If we are going to include these in core anywhere, I would think a new
directory under contrib would make the most sense. I'd hope that we
could find a way to automate the testing of them though, so that we have
some idea when they break because otherwise I'd be concerned that
they'll break somewhere down the line and we won't notice for quite a
while.
This doesn't seem like something that would make sense to only have in
the documentation, which isn't a terribly convenient way to make use of
them.
> > > Are people okay with having the feature enabled, but invisible
> > > since the docs and --help output are missing? When we enable
> > > ssl_passphrase_command to prompt from the terminal, some of the
> > > command-line options will be useful.
> >
> > You are suggesting to enable the feature by default, make it invisible
> > to the users and leave it undocumented? Is there something I missing
> > here?
>
> The point is that the command-line options will be active, but will not
> be documented. It will not do anything on its own unless you specify
> that command-line option. I can comment-out the command-line options
> from being active but the code it going to look very messy.
I'm a bit concerned with what's being contemplated here.. Ideally,
we'll actually get everything committed for v14 but if we don't and this
doesn't serve any use-case then I'm not sure that it should be
included in the release. I also don't like committing and reverting
things either, but having command line options that aren't documented
but which exist in the code isn't great either, nor is having random
code commented out..
> > > Do people like the command-letter choices?
> > >
> > > I called the alter passphrase utility pg_altercpass. I could
> > > have called it pg_clusterpass, but I wanted to highlight it is
> > > only for changing the passphrase, not for creating them.
> >
> > I think that you should attach such patches directly to the emails
> > sent to pgsql-hackers, if those github links disappear for some
> > reason, it would become impossible to refer to see what has been
> > discussed here.
>
> Well, the patches are changing frequently. I am attaching a version to
> this email.
I agree with having the patches posted to the list. I don't really
agree with the argument of "they change frequently".
* Michael Paquier (michael(at)paquier(dot)xyz) wrote:
> On Mon, Dec 14, 2020 at 10:19:02PM -0500, Bruce Momjian wrote:
> > On Tue, Dec 15, 2020 at 10:05:49AM +0900, Michael Paquier wrote:
> >> - The cipher split also should be done in its own patch, and reviewed
> >> on its own.
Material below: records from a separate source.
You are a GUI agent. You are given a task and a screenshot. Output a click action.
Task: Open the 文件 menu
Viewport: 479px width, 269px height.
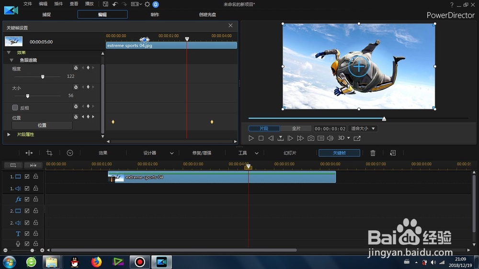pyautogui.click(x=27, y=4)
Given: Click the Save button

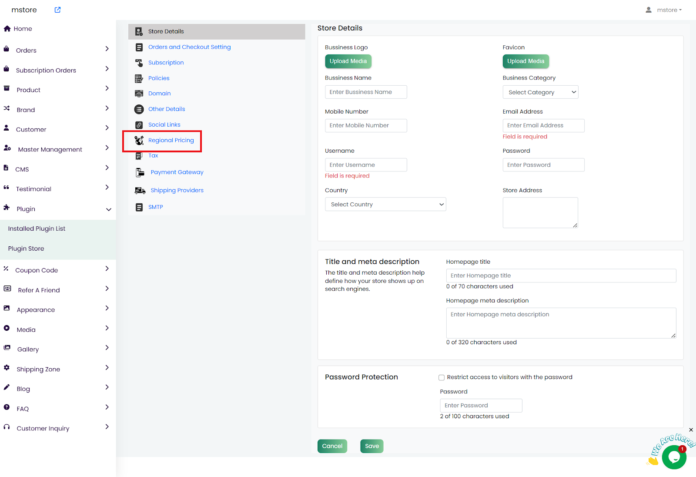Looking at the screenshot, I should (371, 446).
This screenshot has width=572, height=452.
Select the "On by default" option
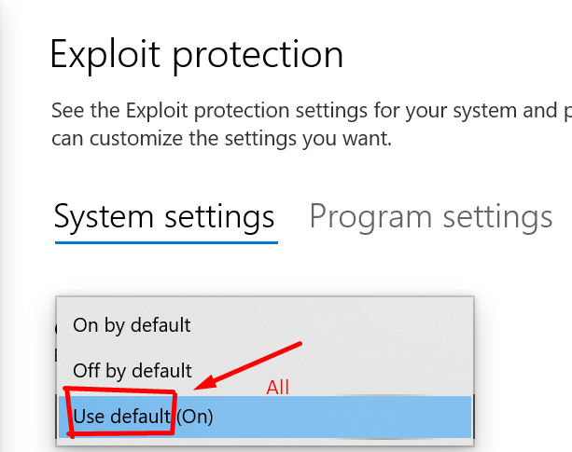132,325
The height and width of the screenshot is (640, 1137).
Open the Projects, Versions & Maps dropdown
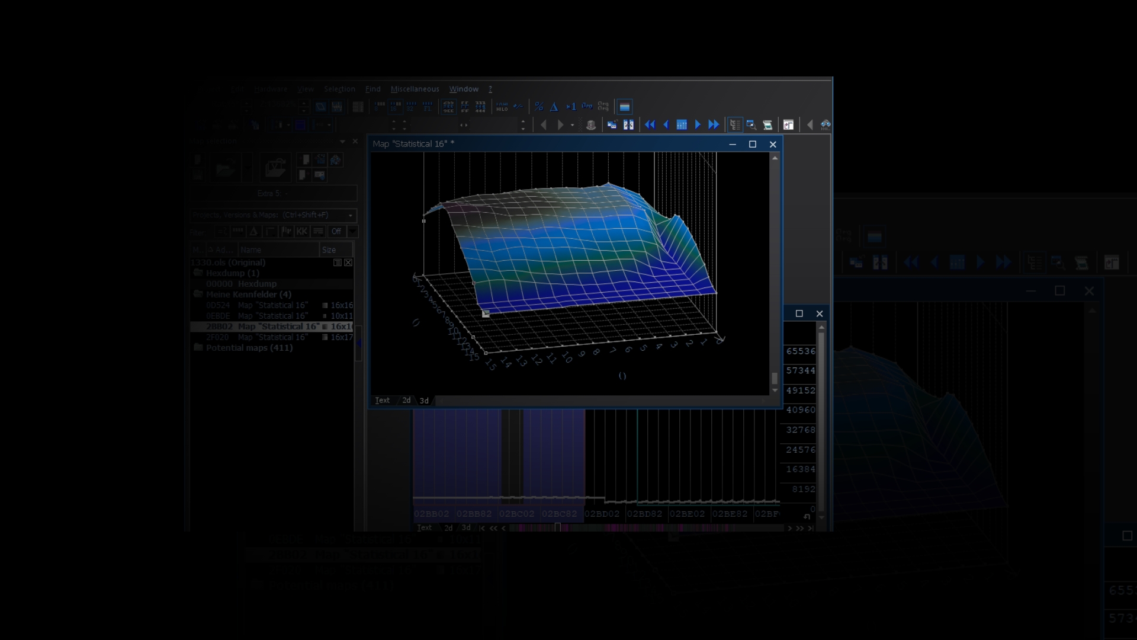click(x=350, y=215)
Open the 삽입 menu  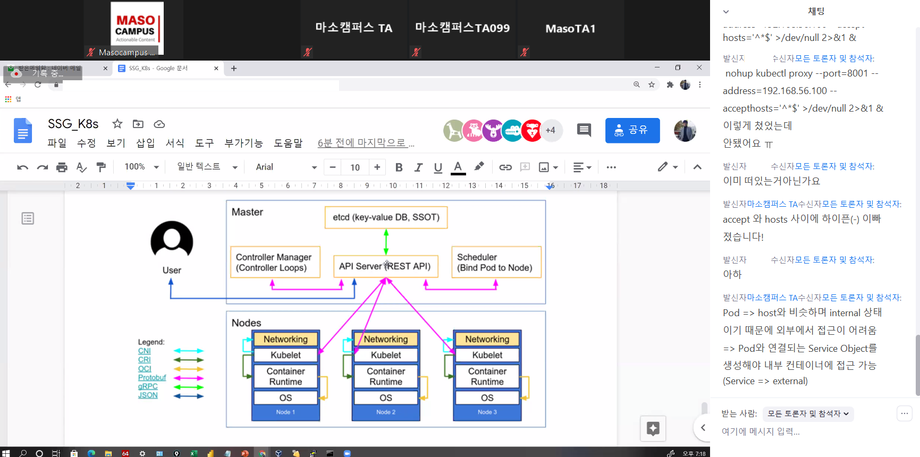[x=145, y=143]
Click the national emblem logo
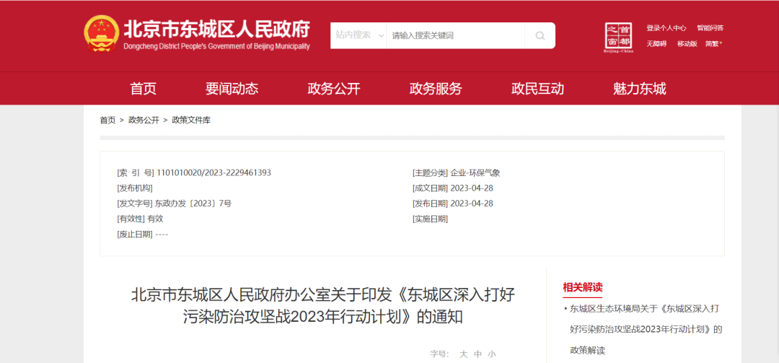 [x=101, y=35]

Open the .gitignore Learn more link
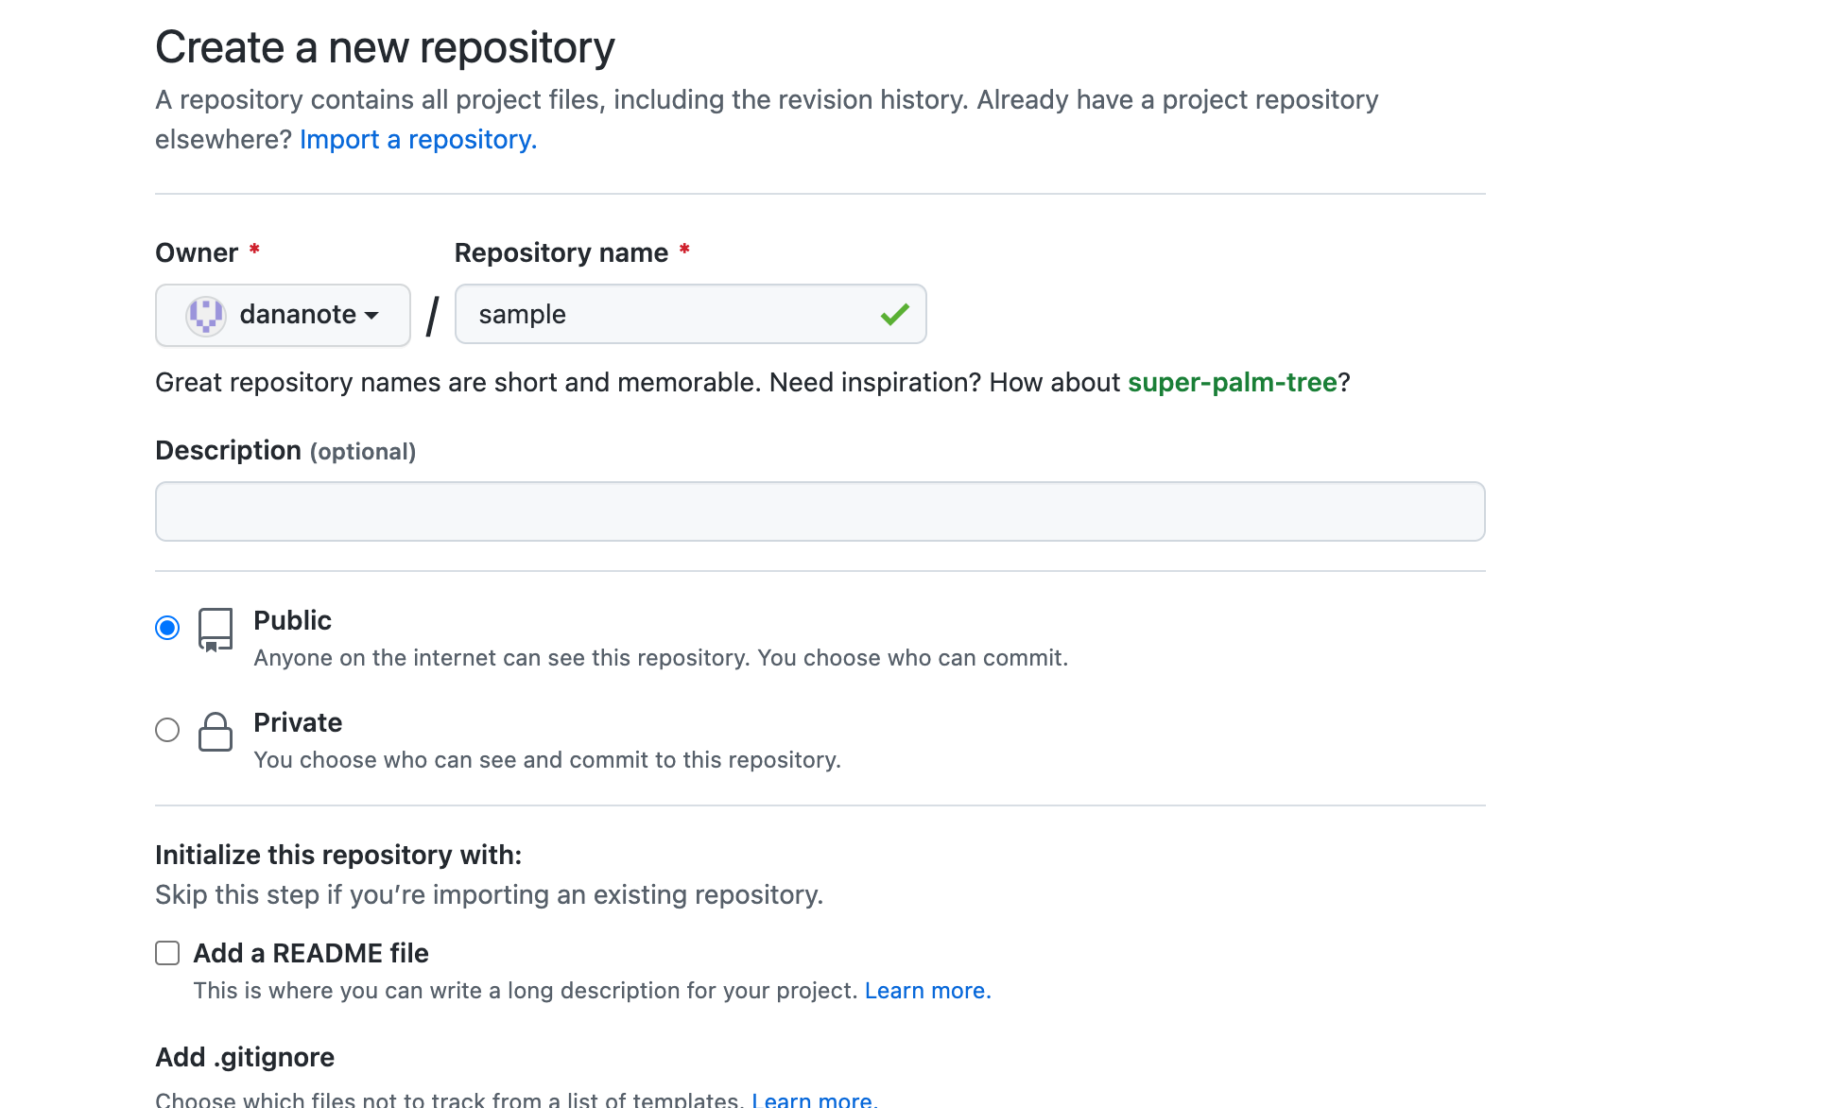tap(813, 1099)
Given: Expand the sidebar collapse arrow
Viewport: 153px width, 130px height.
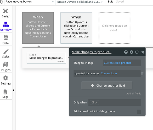Looking at the screenshot, I should (14, 90).
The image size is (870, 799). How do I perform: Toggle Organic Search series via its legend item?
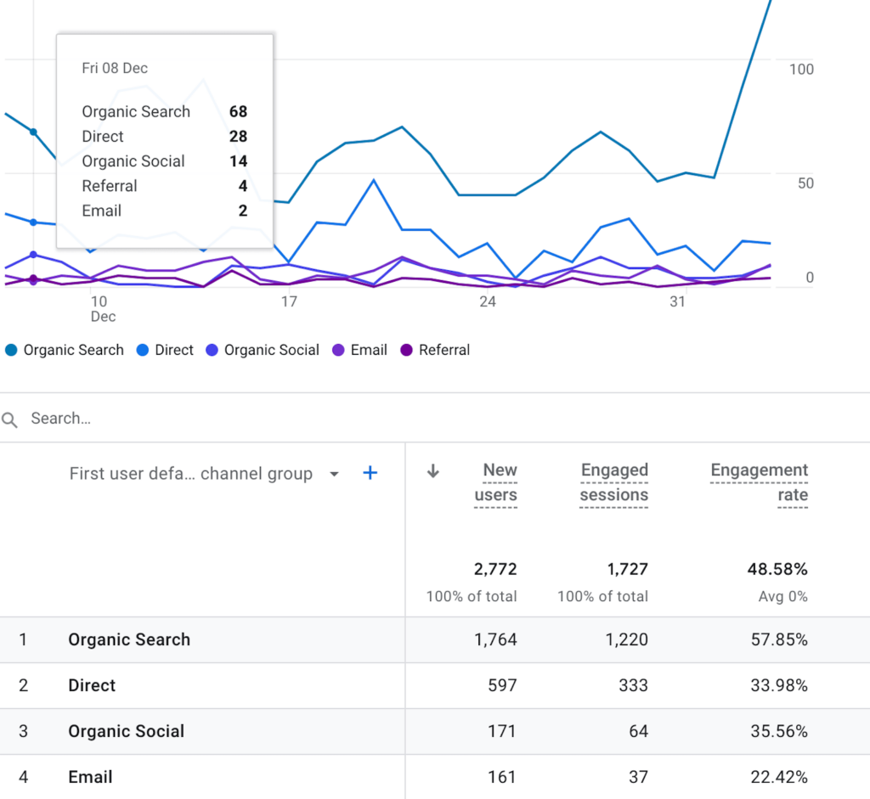tap(64, 350)
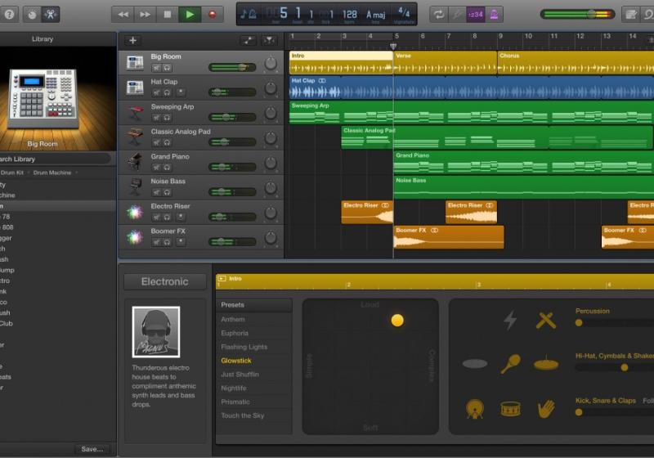The image size is (654, 458).
Task: Open the A maj key dropdown
Action: tap(375, 15)
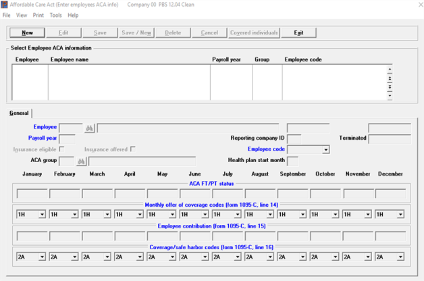Click the ACA group lookup binoculars icon
424x281 pixels.
80,161

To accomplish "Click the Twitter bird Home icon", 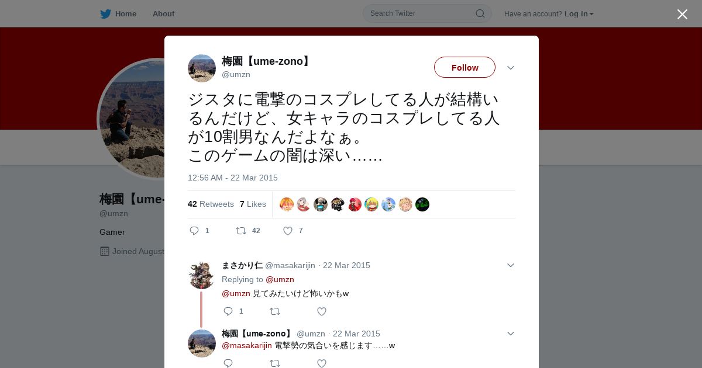I will pyautogui.click(x=105, y=14).
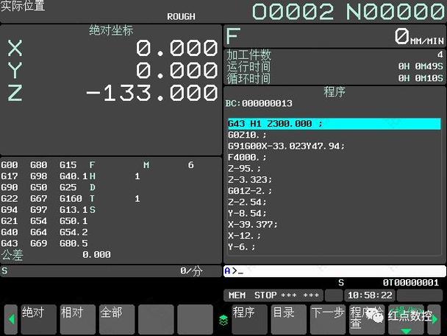This screenshot has height=336, width=447.
Task: Select the F4000. program line
Action: 248,157
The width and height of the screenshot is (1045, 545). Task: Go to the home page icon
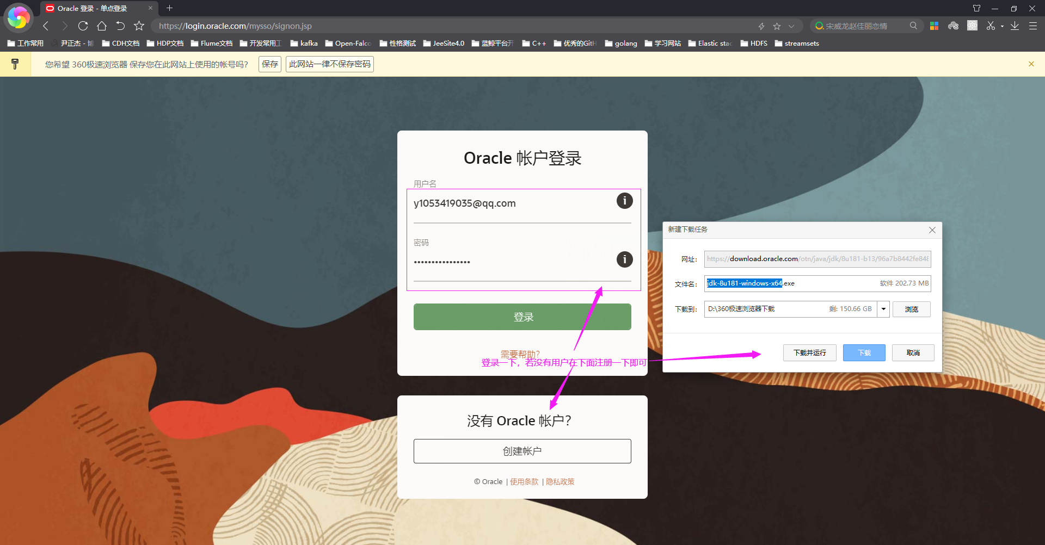102,26
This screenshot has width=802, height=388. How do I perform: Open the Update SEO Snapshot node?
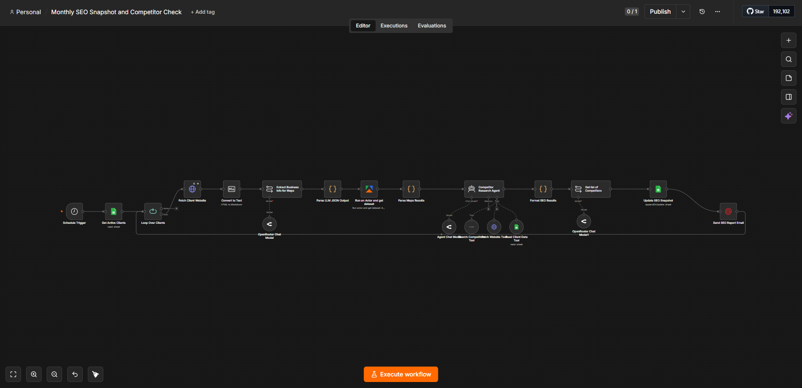click(658, 189)
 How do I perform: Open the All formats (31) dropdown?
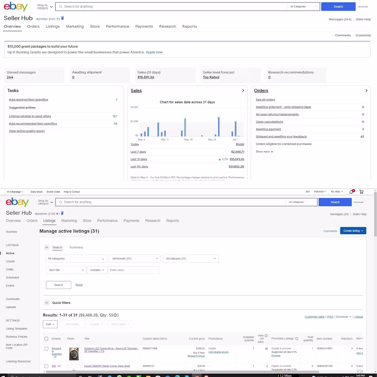pos(135,258)
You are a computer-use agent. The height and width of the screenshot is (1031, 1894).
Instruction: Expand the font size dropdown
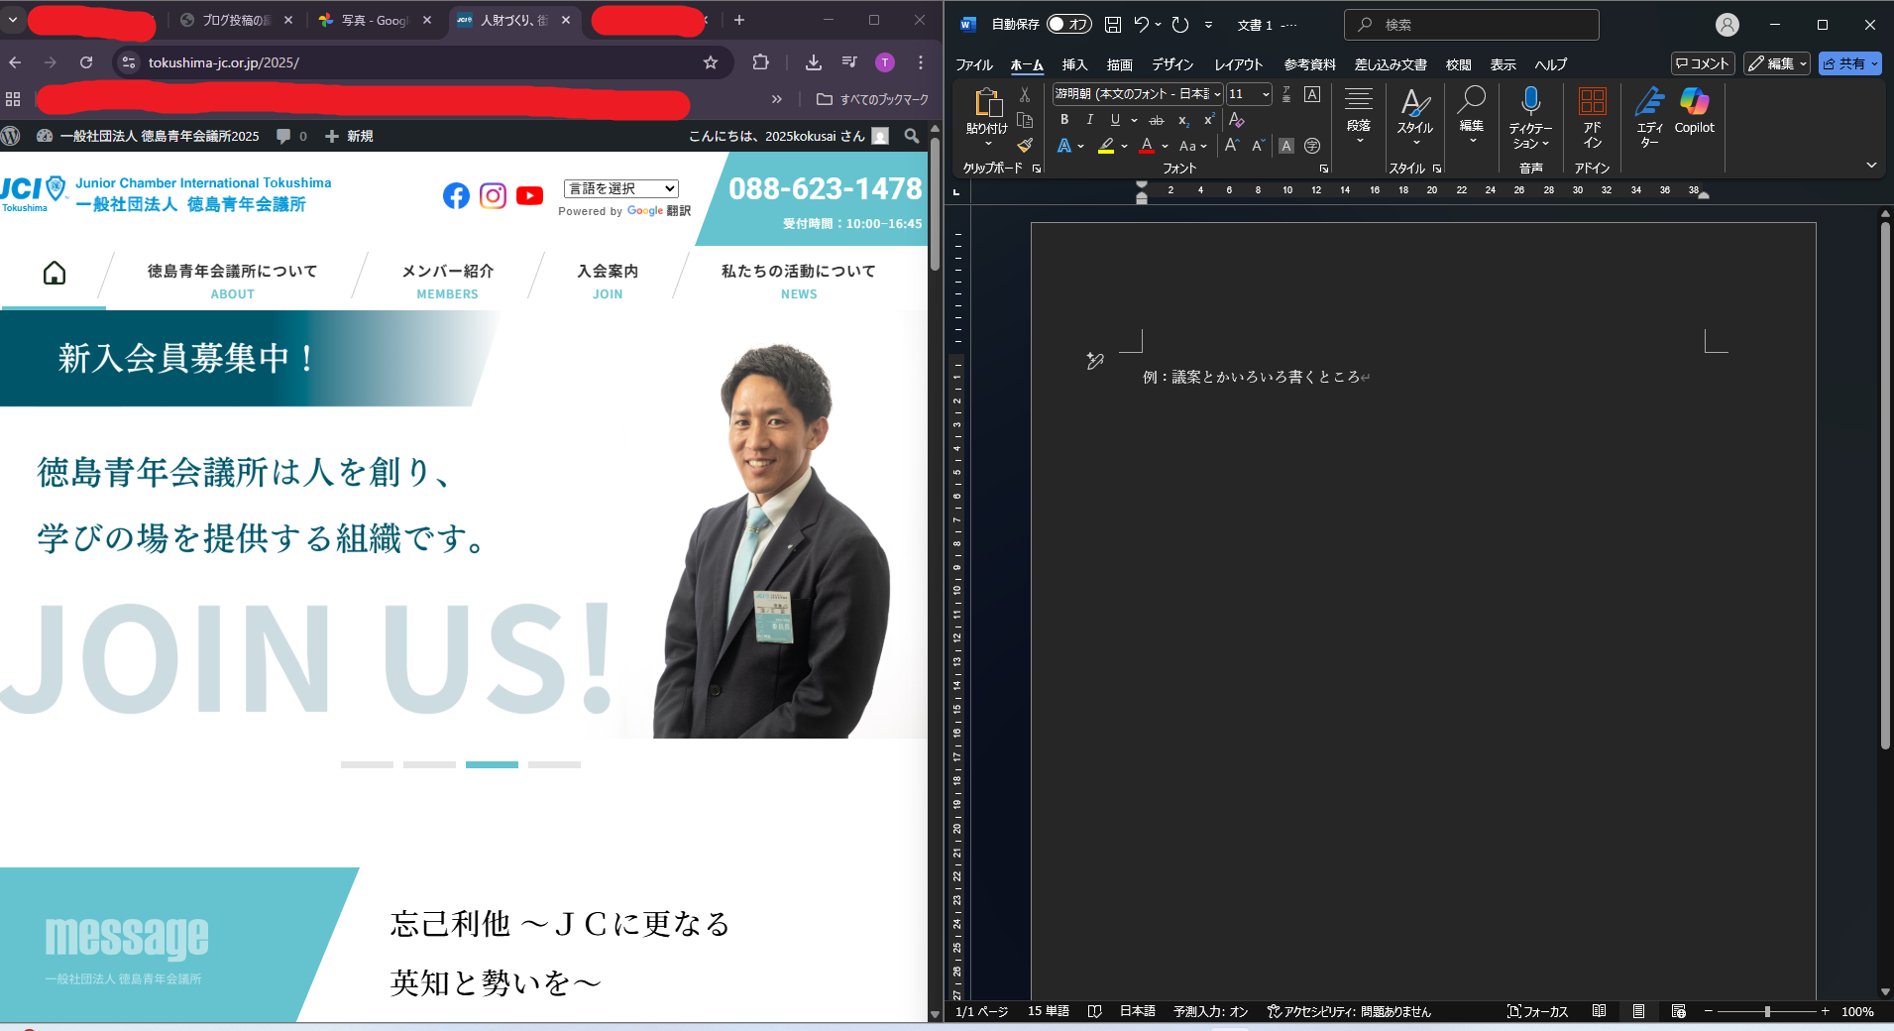(x=1266, y=94)
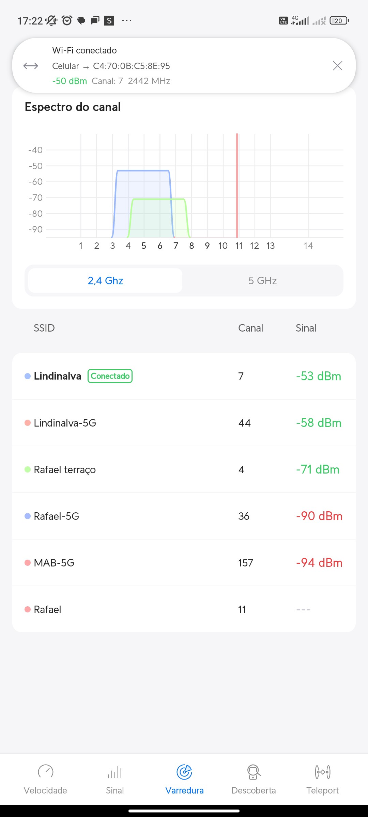368x817 pixels.
Task: Tap the Rafael terraço green color dot
Action: tap(28, 470)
There is a mix of dependencies between non-OpenSSL and
> >> OpenSSL code paths, making the pluggin of a new SSL library harder to
> >> do. In short, this requires proper API design, which is not something
> >> we have here. There are also no changes in pgcrypto for that stuff.
> >
> > I am going to need someone to help me make these changes. I don't feel
> > I know enough about the crypto API to do it, and it will take me 1+ week
> > to learn it.
>
> I think that designing a correct set of APIs that can be plugged with
> any SSL library is the correct move in the long term. I have on my
> agenda to clean up HMAC as SCRAM uses that with SHA256 and you would
> use that with SHA512. Daniel has mentioned that he has been touching
> this area, and I also got a patch halfly done though pgcrypto needs
> some extra thoughts. So this is still WIP but you could reuse that
> here.
Yeah, looking at what's been done there seems like the right approach to
me as well, ideally we'd have one set of APIs that'll support all these
use cases (not unlike what curl does..).
The other thought I had here off-hand was that we might want to randomly
generate a key during startup and have that available and use it for
anything that's temporary and which is going to get blown away on a
restart, I've been thinking that doing that might allow us to have a
relatively simpler API for transient/temporary files too.